3- Filha de um advogado excêntrico, fez tudo que uma pré-adolescente de classe média alta carioca nos anos 1950 jamais sonhou fazer: como ir ao cinema, ao teatro e ter aulas de violão com um professor negro.
4- Ela foi uma das primeiras adolescentes do Rio a fazer análise, por necessidade e curiosidade.
5-Tratada como bibelô pelos machos alfas da bossa nova, deixou o movimento para se juntar à turma politizada do CPC e do Cinema Novo.
6-No disco de estreia, recusou-se a pegar carona no sucesso da bossa nova e gravou um disco com sambas de Cartola, Zé Kéti e Nelson Cavaquinho.
7- Apesar da decisão de dar um caráter mais político ao disco de estreia, tendo como fio condutor um gênero que estava associado diretamente às massas, ela se recusou a gravar uma letra machista de Cartola.
8- Lançado sete meses após o Golpe de 1964, “Opinião de Nara” foi o primeiro trabalho de uma estrela da MPB a colocar o dedo no nariz da ditadura. Sem rodeios, sem metáforas. Um disco-manifesto, inserido no contexto político-social e em sintonia com o que se ouvia nas favelas do Rio, marginalizadas e discriminadas pela política higienista do governador Carlos Lacerda.
9- O demolidor segundo disco serviu de inspiração para um dos mais revolucionários espetáculos musicais da história do país: o “Opinião”.
10- Foi ela, em pesquisa musical pelo Brasil, quem abriu as portas do Sudeste para os talentos do Teatro Vila Velha, Caetano, Gil, Gal e Bethânia – essa última, com 17 anos, foi convocada para substituí-la no show “Opinião”.
11- Foi a primeira estrela da MPB a falar abertamente e de forma mais contundente contra a ditadura militar, ao afirmar, em 1966, que o “Exército não servia para nada”.

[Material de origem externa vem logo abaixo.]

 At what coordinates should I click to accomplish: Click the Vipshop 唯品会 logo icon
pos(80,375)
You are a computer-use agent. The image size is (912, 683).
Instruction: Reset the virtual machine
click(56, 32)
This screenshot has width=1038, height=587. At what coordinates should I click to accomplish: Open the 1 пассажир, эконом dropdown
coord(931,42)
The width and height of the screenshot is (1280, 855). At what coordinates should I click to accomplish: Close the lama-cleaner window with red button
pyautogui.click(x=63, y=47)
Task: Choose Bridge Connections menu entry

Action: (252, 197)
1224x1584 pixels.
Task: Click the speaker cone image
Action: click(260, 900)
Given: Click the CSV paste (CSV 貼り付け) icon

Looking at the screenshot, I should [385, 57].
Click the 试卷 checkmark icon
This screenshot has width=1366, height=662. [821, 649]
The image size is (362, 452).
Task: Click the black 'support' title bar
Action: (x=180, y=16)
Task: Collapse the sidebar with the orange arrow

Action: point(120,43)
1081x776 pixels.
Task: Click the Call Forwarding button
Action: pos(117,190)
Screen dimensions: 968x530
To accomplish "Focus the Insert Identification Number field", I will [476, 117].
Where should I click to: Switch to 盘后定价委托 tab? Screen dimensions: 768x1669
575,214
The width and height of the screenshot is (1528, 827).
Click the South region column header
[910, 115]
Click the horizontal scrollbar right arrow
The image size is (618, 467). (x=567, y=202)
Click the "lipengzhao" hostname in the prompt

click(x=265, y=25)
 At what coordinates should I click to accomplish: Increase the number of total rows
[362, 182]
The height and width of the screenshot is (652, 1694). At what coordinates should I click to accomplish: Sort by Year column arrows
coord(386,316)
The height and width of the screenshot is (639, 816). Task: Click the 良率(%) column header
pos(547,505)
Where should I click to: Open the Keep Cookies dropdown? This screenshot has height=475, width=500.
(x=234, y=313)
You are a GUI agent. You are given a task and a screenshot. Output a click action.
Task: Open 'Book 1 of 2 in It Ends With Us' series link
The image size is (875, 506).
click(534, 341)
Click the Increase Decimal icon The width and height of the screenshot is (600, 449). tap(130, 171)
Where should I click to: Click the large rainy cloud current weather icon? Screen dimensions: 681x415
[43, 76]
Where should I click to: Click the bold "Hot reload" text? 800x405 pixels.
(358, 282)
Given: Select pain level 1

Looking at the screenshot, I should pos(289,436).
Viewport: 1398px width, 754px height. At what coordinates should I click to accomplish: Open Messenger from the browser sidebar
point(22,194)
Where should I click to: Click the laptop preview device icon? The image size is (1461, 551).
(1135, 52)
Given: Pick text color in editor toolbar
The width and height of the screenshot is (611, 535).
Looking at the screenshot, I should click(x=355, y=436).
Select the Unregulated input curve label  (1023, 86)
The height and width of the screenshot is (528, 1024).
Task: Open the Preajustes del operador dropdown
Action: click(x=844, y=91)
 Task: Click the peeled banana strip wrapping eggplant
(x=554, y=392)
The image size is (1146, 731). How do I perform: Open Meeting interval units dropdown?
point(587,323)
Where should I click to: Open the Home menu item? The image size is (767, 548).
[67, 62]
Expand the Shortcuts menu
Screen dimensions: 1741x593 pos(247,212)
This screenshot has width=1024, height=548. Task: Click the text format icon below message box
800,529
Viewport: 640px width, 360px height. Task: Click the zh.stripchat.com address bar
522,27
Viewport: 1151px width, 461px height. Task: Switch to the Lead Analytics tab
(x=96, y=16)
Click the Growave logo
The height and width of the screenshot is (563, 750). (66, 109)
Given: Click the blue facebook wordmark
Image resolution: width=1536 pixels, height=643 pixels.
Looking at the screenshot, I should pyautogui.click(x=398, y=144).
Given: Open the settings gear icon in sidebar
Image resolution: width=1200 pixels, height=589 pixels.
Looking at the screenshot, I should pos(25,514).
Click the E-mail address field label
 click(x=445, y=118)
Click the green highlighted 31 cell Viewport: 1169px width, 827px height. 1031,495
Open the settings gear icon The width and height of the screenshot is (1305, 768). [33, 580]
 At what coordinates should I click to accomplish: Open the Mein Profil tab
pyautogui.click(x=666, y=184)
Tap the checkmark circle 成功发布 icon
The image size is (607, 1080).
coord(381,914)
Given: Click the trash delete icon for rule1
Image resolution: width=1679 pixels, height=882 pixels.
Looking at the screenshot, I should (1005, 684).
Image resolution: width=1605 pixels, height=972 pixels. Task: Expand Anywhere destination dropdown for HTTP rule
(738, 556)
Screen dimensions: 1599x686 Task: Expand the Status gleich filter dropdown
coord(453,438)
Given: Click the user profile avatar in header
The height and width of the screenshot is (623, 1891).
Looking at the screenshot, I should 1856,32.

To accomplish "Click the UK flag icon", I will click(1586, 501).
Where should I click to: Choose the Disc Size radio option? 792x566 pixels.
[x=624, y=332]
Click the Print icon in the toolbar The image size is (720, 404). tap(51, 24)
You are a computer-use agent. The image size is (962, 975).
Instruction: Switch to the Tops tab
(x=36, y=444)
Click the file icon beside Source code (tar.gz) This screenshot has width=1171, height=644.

12- Ao ver nascer a expressão “Esquerda Narista”, ela, que sempre rejeitou ser porta-voz de qualquer coisa, decidiu gravar, só por provocação, uma singela marchinha de um compositor iniciante, que mal abria a boca: Chico Buarque.
13-Atendendo a um pedido de Nara, Chico compôs “Com Açúcar, Com Afeto”, a primeira de muitas canções em que a mulher assume a narrativa na primeira pessoa. Preso aos preceitos machistas da época, Chico recusou-se a interpretá-la, passando a tarefa para a cantora Jane Moraes. Nara, sempre na vanguarda, achou a atitude ridícula.
14- Primeira artista da MPB a gravar no mesmo disco Ernesto Nazareth e Lamartine Babo, Villa-Lobos e Custódio Mesquita, Nara nasceu tropicalista antes do movimento existir – e ser gestado com a sua ajuda.
15-Presidente do júri da polêmica e histórica edição do FIC 1972, o festival que revelou Raul Seixas, Sérgio Sampaio e Walter Franco, pediu demissão por não aceitar a ingerência dos militares.
16- Cansada de tudo e de todos, decidiu dar um tempo, no auge da carreira: “Uma hora eu sou a musa da bossa nova, outra a cantora de protesto e ainda tem essa coisa ridícula do joelho. Então me recuso a virar um sabonete e vou dar uma parada”.
17- Decidida a estudar Psicologia na PUC, por um bom tempo não foi reconhecida pelos colegas de classe, dez anos mais novos.
18-De volta aos estúdios, decidiu gravar um disco inteiramente dedicado ao cancioneiro de Roberto e Erasmo, ainda vistos como artistas menores por alguns medalhões da MPB.
19-No fim da década de 1970, rodou o país numa perua kombi, fazendo shows nos rincões do Brasil, ao lado de uma nova e renovadora turma do choro carioca, entre eles o violonista Raphael Rabello, de 15 anos.
20-Diagnosticada com um tumor no cérebro, que lhe impôs uma série de complicações, nunca deixou de produzir compulsivamente, gravando praticamente um disco autoral por ano.